■ **Given problem**
Pull out each line in the data below that contains the word "slider". Letter case matters.

Data items
□ □ □ □
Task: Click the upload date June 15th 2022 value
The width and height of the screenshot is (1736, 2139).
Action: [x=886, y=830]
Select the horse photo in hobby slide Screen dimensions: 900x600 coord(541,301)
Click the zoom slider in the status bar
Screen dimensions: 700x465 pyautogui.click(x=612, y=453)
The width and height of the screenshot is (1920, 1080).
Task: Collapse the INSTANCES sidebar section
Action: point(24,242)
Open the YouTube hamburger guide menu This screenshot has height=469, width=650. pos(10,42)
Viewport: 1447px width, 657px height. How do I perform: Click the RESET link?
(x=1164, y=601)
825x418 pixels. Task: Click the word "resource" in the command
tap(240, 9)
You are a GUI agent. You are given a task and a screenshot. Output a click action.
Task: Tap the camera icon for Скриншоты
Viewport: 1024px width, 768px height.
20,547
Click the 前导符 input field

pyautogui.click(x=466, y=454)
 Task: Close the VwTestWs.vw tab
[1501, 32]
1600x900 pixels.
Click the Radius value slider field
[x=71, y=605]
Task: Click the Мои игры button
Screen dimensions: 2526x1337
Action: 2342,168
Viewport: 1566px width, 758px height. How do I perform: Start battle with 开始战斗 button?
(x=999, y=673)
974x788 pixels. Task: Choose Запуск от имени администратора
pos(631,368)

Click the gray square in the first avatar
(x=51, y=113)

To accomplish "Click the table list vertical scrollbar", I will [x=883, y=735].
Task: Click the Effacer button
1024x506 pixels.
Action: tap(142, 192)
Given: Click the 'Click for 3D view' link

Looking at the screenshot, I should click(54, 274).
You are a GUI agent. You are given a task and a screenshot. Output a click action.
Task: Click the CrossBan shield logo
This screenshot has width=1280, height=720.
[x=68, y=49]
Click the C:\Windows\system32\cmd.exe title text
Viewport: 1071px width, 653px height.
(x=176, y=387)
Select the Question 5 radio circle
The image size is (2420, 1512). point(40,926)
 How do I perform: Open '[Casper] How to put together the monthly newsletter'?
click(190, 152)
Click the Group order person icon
□ □ □ □
■ **Written response**
Click the zoom slider in the status bar
Click the Radius value slider field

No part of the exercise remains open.